I have solution for p1 If we try n=2 2n+1=5 4n+1=9 It not satisfying our problem But n=3 2n+1=7 4n+1=13 It is true statement And we know prime number =6k+-1 And we take n=6k+1 2n+1=12k+3=0 mod 3 it isnt satisfying And 6k-1=n 4n+1=24k-3=0 mod 3 it isnt satisfying our equation And we have only one answer it is n=3

p1 First of all, let's prove that $n>3$ is not possible. Case 1.$n\equiv 1\pmod{3}$ $$2n+1\equiv 2\cdot 1+1\equiv 0\pmod{3}$$Which means that $3|2n+1$ which we cannot have,so there are no solutions in this case.

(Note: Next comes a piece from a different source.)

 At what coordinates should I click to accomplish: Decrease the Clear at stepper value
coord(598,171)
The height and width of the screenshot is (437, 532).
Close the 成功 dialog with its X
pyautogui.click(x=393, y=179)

Case 2.$ n\equiv 2\pmod{3}$ $$4n+1\equiv 4\cdot 2+1\equiv 9\equiv 0\pmod{3}$$Which means that $3|4n+1$ which we cannot have,so there are no solutions in this case either. Now we only need to check the cases when: $n=2\Rightarrow 4n+1=9\Rightarrow$No solutions. $n=3\Rightarrow 2n+1=7$, $4n+1=13$ $\Rightarrow n=3$ is a solution. Thus, we conclude that there exist only $1$ such number.